- Pitcher
- Born: April 3, 1991 (age 35) Bartlett, Tennessee, U.S.
- Batted: RightThrew: Right

MLB debut
- May 24, 2016, for the Cincinnati Reds

Last MLB appearance
- June 15, 2017, for the Los Angeles Angels

Career statistics
- Win–loss record: 1–6
- Earned run average: 5.61
- Strikeouts: 32
- Stats at Baseball Reference

Teams
- Cincinnati Reds (2016); Los Angeles Angels (2016–2017);

= Daniel Wright (baseball) =

American baseball player (born 1991)

Daniel Paul Wright (born April 3, 1991) is an American former professional baseball pitcher. He played in Major League Baseball (MLB) for the Cincinnati Reds and Los Angeles Angels.

==Career==
Wright attended Bartlett High School in Bartlett, Tennessee, and played college baseball at Arkansas State University, along with two summers for the Newport Gulls of the NECBL in 2011 and 2012.

===Cincinnati Reds===
Wright was drafted by the Cincinnati Reds in the 10th round, with the 315th overall selection, of the 2013 Major League Baseball draft. He made his professional debut with the rookie–level Billings Mustangs, posting a 5.91 ERA in 14 games.

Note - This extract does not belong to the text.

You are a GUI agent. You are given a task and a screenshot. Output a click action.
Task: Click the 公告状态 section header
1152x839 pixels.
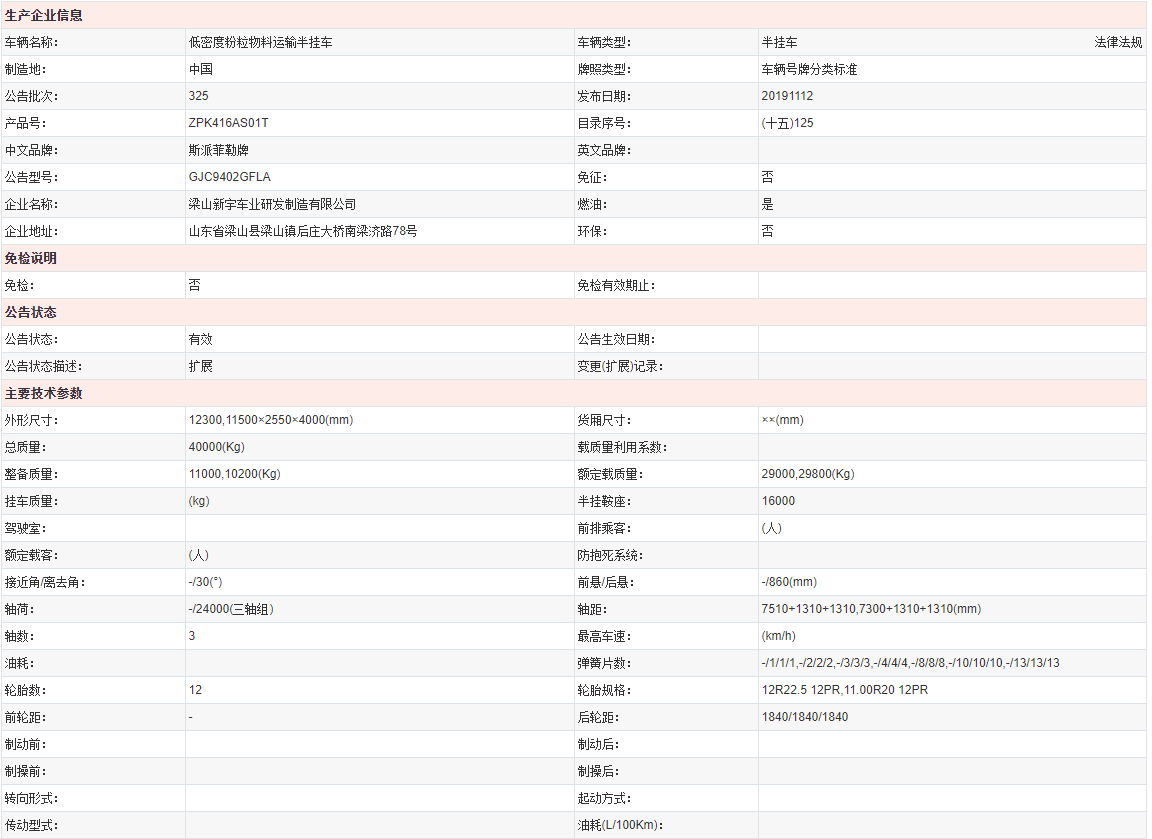31,312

Wright split the 2014 season between the Single–A Dayton Dragons and High–A Bakersfield Blaze. In 28 games (25 starts) between the two affiliates, he accumulated a 14–7 record and 3.54 ERA with 141 strikeouts across 152 1/3 innings pitched.

Wright spent the 2015 campaign with the Double–A Pensacola Blue Wahoos, making 27 starts and compiling a 10–11 record and 4.53 ERA with 130 strikeouts across 155 innings. He began the 2016 season with the Triple–A Louisville Bats, recording an 0.79 ERA with 32 strikeouts across 10 outings.

On May 24, 2016, Wright was selected to the 40-man roster and promoted to the major leagues for the first time. He went 5 1/3 innings in his debut against the Los Angeles Dodgers, taking the loss as he allowed 4 runs (3 earned) on 7 hits with 4 strikeouts. In 4 games (2 starts) for Cincinnati, he logged a 7.62 ERA with 6 strikeouts in 13 innings of work. On September 4, Wright was designated for assignment by the Reds.

===Los Angeles Angels===
On September 4, 2016, the same day he was cut by the Reds, Wright was claimed off waivers by the Los Angeles Angels. He made 5 starts for the club down the stretch, registering a 5.40 ERA with 15 strikeouts across 26 2/3 innings pitched.

Wright made five more appearances for the Angels in 2017, recording a 4.58 ERA with 11 strikeouts across 19 2/3 innings. He was designated for assignment by Los Angeles on September 4, 2017. Wright elected free agency after the season on October 13.

===Cincinnati Reds (second stint)===
On December 19, 2017, Wright signed a minor league contract with the Cincinnati Reds organization. In 28 starts for the Double–A Pensacola Blue Wahoos, he registered a 7–10 record and 4.16 ERA with 106 strikeouts across 151 1/3 innings pitched. Wright elected free agency following the season on November 2, 2018.